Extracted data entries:
╔══
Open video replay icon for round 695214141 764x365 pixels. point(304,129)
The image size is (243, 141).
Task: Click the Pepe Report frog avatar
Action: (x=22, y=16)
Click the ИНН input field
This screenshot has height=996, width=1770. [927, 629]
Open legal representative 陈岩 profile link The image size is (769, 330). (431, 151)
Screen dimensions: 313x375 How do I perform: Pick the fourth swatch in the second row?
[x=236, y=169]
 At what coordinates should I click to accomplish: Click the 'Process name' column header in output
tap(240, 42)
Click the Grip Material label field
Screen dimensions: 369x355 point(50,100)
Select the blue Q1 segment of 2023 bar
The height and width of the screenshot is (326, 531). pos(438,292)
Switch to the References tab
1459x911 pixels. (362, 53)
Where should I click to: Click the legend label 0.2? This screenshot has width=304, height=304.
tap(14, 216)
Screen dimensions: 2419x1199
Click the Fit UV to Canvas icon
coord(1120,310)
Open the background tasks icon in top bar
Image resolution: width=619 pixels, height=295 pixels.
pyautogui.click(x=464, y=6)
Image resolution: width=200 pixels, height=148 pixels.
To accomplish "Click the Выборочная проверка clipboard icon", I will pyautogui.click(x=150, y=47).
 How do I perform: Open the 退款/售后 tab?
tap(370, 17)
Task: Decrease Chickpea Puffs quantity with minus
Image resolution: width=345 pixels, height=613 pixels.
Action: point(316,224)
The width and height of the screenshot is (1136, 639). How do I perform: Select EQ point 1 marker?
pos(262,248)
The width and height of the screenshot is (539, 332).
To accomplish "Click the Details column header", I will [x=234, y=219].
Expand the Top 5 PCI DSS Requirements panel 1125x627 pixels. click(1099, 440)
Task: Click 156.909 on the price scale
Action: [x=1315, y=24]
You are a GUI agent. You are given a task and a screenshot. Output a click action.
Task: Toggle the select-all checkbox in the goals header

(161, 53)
╚══
◆ **INSTRUCTIONS TO FOLLOW**:
Copy the lines of the material above verbatim, beginning at the line that contains "How do I perform: Open the 退款/售后 tab?" and ending after the line that contains "Action: [x=1315, y=24]".

◆ **RESPONSE**:
 How do I perform: Open the 退款/售后 tab?
tap(370, 17)
Task: Decrease Chickpea Puffs quantity with minus
Image resolution: width=345 pixels, height=613 pixels.
Action: point(316,224)
The width and height of the screenshot is (1136, 639). How do I perform: Select EQ point 1 marker?
pos(262,248)
The width and height of the screenshot is (539, 332).
To accomplish "Click the Details column header", I will [x=234, y=219].
Expand the Top 5 PCI DSS Requirements panel 1125x627 pixels. click(1099, 440)
Task: Click 156.909 on the price scale
Action: [x=1315, y=24]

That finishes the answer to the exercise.